> _Exercise_:
Copy verbatim the part of the entries that opens with the line containing "Task: Expand the Identity menu chevron" and closes with the line containing "pos(17,158)", including both of those lines.

## Start Task material

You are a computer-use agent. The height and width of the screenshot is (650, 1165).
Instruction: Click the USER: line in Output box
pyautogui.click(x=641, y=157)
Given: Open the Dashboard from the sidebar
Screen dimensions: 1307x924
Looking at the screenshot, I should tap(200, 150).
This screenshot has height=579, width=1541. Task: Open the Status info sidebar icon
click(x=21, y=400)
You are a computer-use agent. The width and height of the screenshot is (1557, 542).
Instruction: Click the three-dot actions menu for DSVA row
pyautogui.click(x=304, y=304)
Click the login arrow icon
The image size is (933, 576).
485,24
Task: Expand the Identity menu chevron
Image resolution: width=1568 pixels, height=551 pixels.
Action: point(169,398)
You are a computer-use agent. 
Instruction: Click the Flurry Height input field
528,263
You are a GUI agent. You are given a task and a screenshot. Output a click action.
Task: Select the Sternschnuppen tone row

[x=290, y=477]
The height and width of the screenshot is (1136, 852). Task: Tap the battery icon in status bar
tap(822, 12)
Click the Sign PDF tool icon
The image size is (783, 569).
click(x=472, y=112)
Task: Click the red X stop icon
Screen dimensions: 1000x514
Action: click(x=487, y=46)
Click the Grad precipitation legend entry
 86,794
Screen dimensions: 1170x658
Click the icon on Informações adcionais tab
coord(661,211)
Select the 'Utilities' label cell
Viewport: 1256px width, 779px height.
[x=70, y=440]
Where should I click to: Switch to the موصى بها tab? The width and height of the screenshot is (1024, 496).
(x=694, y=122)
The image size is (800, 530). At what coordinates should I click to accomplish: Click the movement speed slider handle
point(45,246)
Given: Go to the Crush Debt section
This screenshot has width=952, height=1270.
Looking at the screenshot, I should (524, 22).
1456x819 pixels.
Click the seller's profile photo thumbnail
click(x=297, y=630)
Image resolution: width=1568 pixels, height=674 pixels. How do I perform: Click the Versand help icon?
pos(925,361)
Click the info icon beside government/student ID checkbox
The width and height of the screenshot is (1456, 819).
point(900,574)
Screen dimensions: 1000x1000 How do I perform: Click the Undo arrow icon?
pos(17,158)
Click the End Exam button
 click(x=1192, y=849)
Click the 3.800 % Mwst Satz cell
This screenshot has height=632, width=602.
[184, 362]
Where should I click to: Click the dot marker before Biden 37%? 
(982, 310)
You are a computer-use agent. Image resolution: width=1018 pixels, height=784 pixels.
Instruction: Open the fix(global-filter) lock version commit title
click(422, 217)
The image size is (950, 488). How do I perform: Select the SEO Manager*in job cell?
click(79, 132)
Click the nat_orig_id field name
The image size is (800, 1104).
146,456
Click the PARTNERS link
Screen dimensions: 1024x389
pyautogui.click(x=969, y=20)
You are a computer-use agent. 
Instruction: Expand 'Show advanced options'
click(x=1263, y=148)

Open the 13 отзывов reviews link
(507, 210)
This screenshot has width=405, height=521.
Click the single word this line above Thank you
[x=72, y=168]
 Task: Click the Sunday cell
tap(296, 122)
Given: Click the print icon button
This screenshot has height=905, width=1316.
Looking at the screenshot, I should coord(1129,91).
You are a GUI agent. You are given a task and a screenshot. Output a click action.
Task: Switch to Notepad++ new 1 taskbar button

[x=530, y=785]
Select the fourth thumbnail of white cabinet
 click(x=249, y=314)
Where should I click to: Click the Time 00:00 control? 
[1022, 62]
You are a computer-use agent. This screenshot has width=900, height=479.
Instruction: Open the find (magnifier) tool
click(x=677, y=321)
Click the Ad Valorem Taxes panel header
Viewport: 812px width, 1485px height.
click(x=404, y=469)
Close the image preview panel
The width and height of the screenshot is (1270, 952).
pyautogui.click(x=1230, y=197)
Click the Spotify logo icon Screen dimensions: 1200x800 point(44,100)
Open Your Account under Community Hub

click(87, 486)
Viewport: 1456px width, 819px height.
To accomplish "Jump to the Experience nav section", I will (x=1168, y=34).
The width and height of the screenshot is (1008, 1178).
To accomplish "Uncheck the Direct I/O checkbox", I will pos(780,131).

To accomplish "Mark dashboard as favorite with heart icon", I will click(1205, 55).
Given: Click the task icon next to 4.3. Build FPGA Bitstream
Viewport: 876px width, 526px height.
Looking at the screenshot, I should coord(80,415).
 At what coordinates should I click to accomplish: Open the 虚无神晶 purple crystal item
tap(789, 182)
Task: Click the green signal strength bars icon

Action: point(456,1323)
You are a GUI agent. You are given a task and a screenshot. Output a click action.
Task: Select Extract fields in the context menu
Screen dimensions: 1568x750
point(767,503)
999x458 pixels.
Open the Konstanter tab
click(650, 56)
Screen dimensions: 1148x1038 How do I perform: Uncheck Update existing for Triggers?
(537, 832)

## End Task material

> _Result of the task_:
Task: Expand the Identity menu chevron
Image resolution: width=1568 pixels, height=551 pixels.
Action: point(169,398)
You are a computer-use agent. 
Instruction: Click the Flurry Height input field
528,263
You are a GUI agent. You are given a task and a screenshot. Output a click action.
Task: Select the Sternschnuppen tone row

[x=290, y=477]
The height and width of the screenshot is (1136, 852). Task: Tap the battery icon in status bar
tap(822, 12)
Click the Sign PDF tool icon
The image size is (783, 569).
click(x=472, y=112)
Task: Click the red X stop icon
Screen dimensions: 1000x514
Action: click(x=487, y=46)
Click the Grad precipitation legend entry
 86,794
Screen dimensions: 1170x658
Click the icon on Informações adcionais tab
coord(661,211)
Select the 'Utilities' label cell
Viewport: 1256px width, 779px height.
[x=70, y=440]
Where should I click to: Switch to the موصى بها tab? The width and height of the screenshot is (1024, 496).
(x=694, y=122)
The image size is (800, 530). At what coordinates should I click to accomplish: Click the movement speed slider handle
point(45,246)
Given: Go to the Crush Debt section
This screenshot has width=952, height=1270.
Looking at the screenshot, I should (524, 22).
1456x819 pixels.
Click the seller's profile photo thumbnail
click(x=297, y=630)
Image resolution: width=1568 pixels, height=674 pixels. How do I perform: Click the Versand help icon?
pos(925,361)
Click the info icon beside government/student ID checkbox
The width and height of the screenshot is (1456, 819).
point(900,574)
Screen dimensions: 1000x1000 How do I perform: Click the Undo arrow icon?
pos(17,158)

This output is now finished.